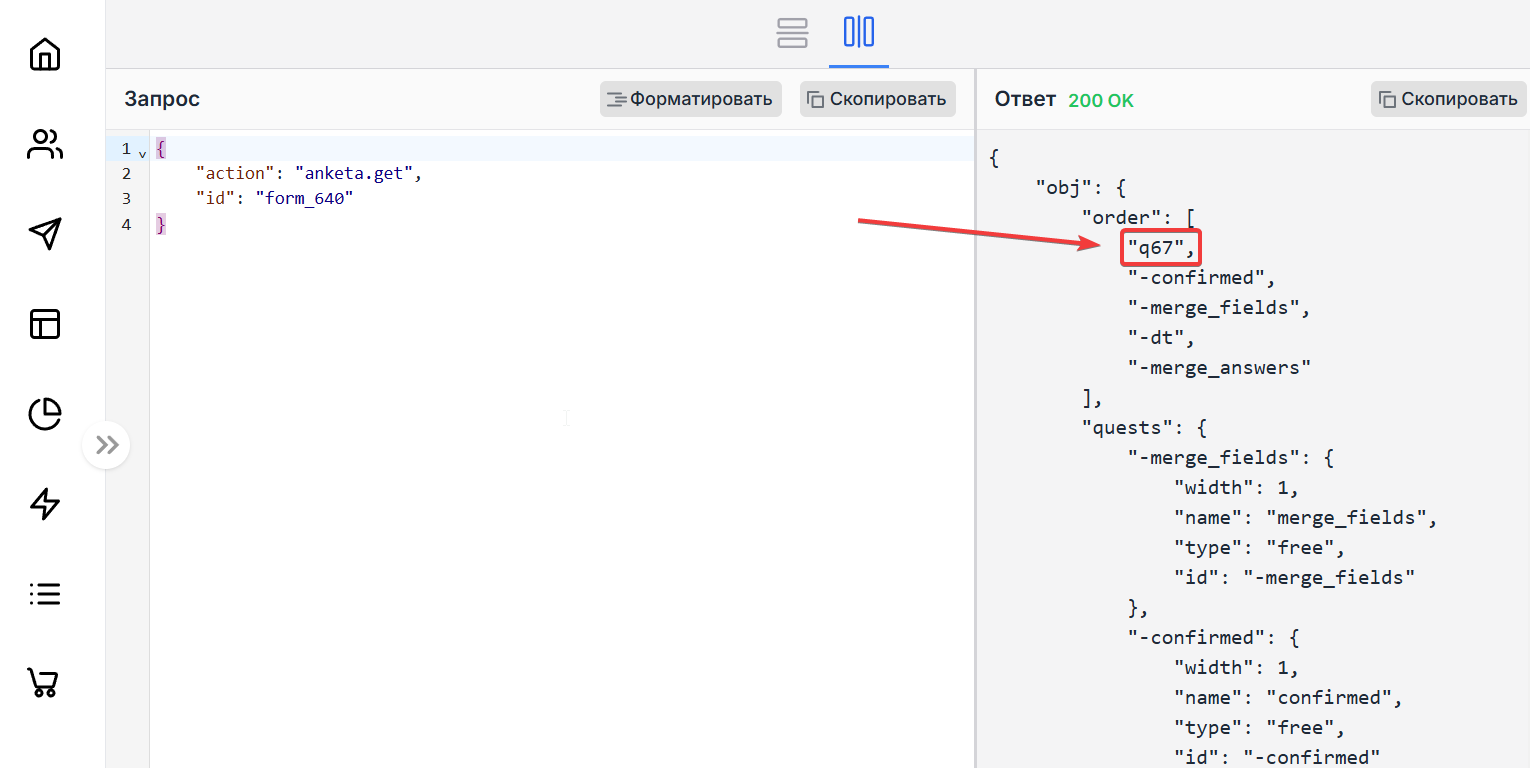Switch to the Ответ response panel
Viewport: 1530px width, 768px height.
pos(1024,99)
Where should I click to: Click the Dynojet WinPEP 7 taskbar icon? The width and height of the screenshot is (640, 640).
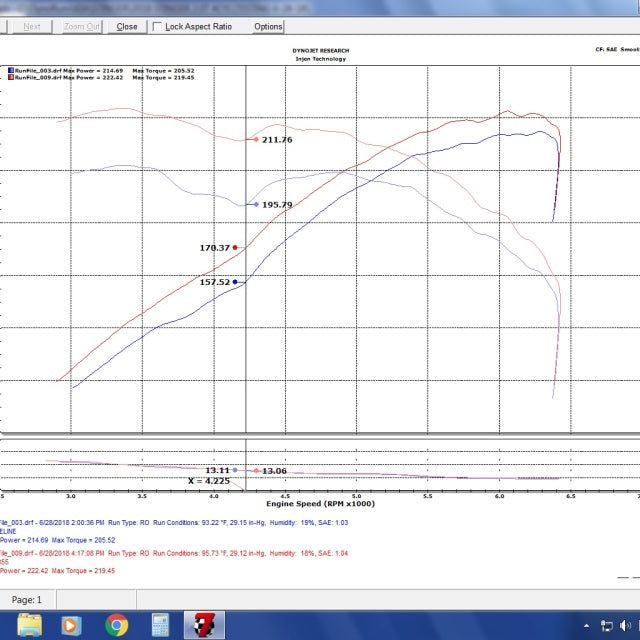tap(206, 625)
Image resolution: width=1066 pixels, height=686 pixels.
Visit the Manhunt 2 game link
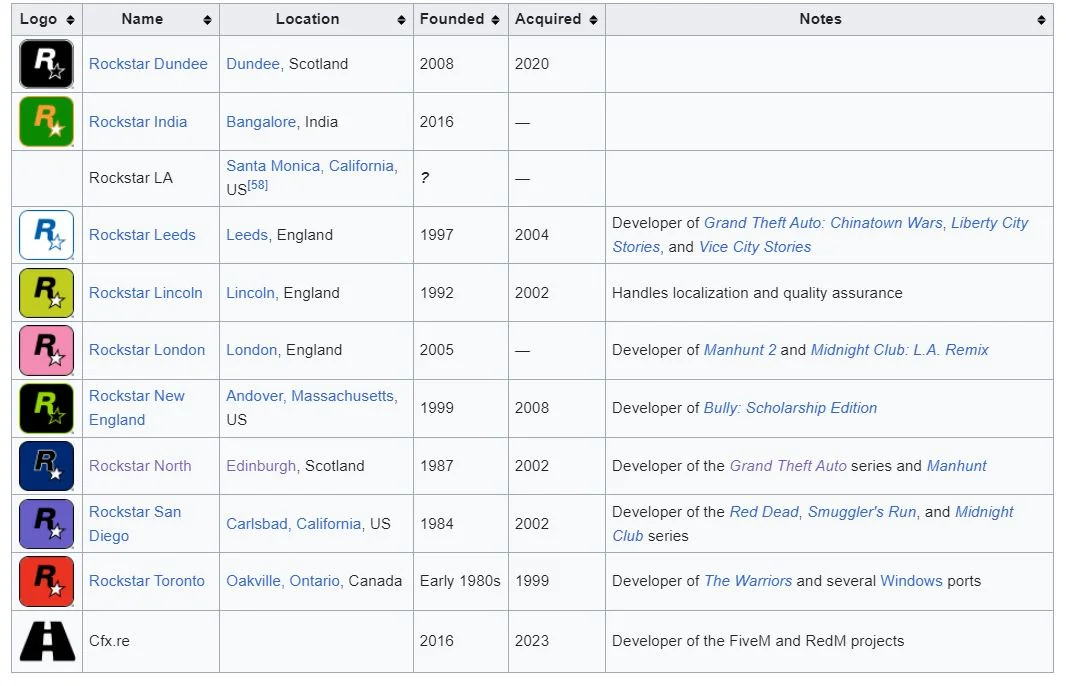(x=739, y=350)
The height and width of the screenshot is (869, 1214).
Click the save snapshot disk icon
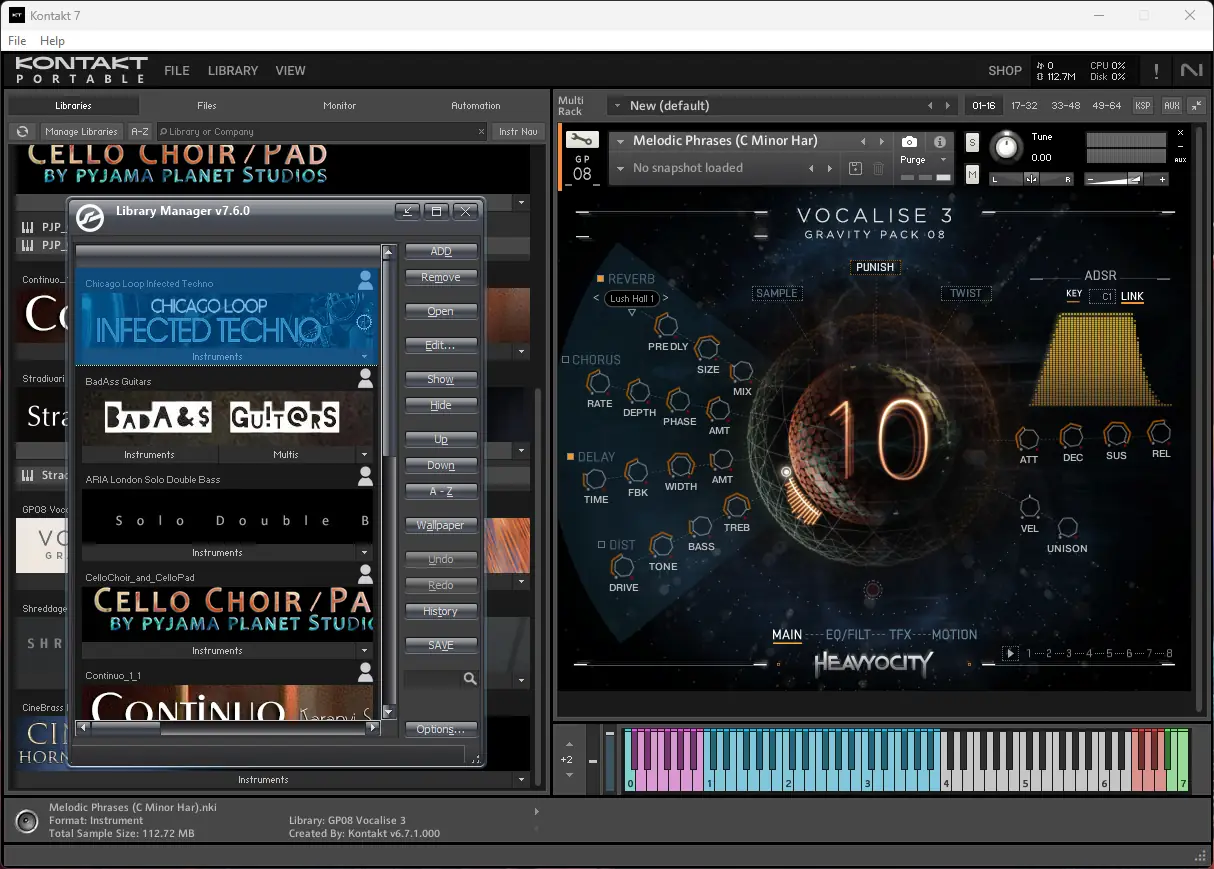coord(855,169)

-*-*-

- WHAT TO DO -
Reproduce the whole listing above word for word, leaving out the pictures.

- WRITTEN RESPONSE -
Switch to the Ответ response panel
Viewport: 1530px width, 768px height.
pos(1024,99)
Where should I click to: Click the Dynojet WinPEP 7 taskbar icon? The width and height of the screenshot is (640, 640).
tap(206, 625)
Image resolution: width=1066 pixels, height=686 pixels.
Visit the Manhunt 2 game link
(x=739, y=350)
The height and width of the screenshot is (869, 1214).
Click the save snapshot disk icon
coord(855,169)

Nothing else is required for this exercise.